After two years on the faculty of Michigan State University as an instructor in social science and sociology, William V. D'Antonio joined the faculty of the University of Notre Dame as an assistant professor. He served there as an associate professor, (1963-1966), professor of sociology, (1967-1971), department chair (1966-1971). He moved to the University of Connecticut as a professor of sociology (1971-1982), department chair (1971-1976). In 1982 he took a leave from Connecticut to become the chief executive officer of the American Sociological Association, where he served until his retirement in 1991. He received emeritus professor status from the University of Connecticut in 1986.
In 1993, he joined the sociology faculty at The Catholic University of America as a visiting research professor.
William also was a visiting scholar at the University of Uruguay in 1981, a visiting professor at George Washington University in 1992; visiting scholar and consultant at the University of Rome in 1999.
He is the co-author of eight books and co-editor of four others. His most recent co-authored books include American Catholics Today: New Realities of Their Faith and Their Church and Voices of the Faithful: Loyal Catholics Striving for Change.

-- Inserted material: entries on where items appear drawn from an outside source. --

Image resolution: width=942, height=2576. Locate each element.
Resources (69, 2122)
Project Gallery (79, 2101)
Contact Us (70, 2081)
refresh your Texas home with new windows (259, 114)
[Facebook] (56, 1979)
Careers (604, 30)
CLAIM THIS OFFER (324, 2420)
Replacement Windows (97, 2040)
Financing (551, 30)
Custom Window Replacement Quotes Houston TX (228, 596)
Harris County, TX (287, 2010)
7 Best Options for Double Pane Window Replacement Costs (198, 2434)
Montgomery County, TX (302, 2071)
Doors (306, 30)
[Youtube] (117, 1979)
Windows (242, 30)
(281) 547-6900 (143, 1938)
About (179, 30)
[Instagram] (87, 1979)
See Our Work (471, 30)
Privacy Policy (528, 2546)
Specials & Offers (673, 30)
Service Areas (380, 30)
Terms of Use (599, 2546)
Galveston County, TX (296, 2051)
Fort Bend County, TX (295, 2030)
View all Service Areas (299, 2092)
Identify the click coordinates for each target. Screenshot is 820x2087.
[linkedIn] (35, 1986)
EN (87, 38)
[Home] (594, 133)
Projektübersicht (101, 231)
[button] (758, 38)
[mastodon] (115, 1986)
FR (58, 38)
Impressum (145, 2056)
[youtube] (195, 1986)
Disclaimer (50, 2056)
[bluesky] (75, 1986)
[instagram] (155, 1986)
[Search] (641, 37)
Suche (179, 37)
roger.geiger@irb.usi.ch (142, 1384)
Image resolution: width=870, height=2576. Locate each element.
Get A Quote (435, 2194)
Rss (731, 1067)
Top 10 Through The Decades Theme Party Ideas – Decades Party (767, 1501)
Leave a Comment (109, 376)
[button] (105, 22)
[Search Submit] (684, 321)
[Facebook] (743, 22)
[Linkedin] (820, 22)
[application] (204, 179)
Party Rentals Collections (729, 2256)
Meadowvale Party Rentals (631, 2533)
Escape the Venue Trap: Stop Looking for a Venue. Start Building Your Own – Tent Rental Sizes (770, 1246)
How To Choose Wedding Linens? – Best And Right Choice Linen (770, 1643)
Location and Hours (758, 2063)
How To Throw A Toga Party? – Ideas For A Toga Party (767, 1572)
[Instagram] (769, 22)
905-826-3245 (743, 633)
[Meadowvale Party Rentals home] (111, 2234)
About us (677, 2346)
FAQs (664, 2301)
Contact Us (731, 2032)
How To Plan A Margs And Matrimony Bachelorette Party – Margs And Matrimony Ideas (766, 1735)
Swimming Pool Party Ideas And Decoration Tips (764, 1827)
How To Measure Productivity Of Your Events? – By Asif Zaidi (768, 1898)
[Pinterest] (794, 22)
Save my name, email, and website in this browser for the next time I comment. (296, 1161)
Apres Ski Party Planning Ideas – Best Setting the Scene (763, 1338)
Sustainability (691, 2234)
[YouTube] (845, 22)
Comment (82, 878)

(How much do American Catholics still identify with the Ca...)2001
(Do the religious affiliations of elected officials shape ...)2013
(The Catholic Church has had a tumultuous recent history, ...)2007
(American Catholics in Transition reports on five surveys ...)2013
(The authors summarize existing data on the Catholic laity...)1996
William is a member of the Roman Catholic church.
D'Antonio is a Democrat.
D'Antonio's scholarly contributions to the social scientific study of religion express his special interest in the relationship between authority and individual freedom, particularly with regard to sexual and reproductive norms in his Roman Catholic tradition. D'Antonio's other interests include political sociology, in which he has been a leader in the study of community power.
William was a member of the American Council of Learned Societies, National Humanities Alliance, Consortium of Social Science Associations, Communitarian Network, American Sociological Association.
William married A. Lorraine Giorgio on June 15, 1950. They have six children: JoAnne D'Antonio Placona, Albert, Nancy, Carla, Raissa, Laura.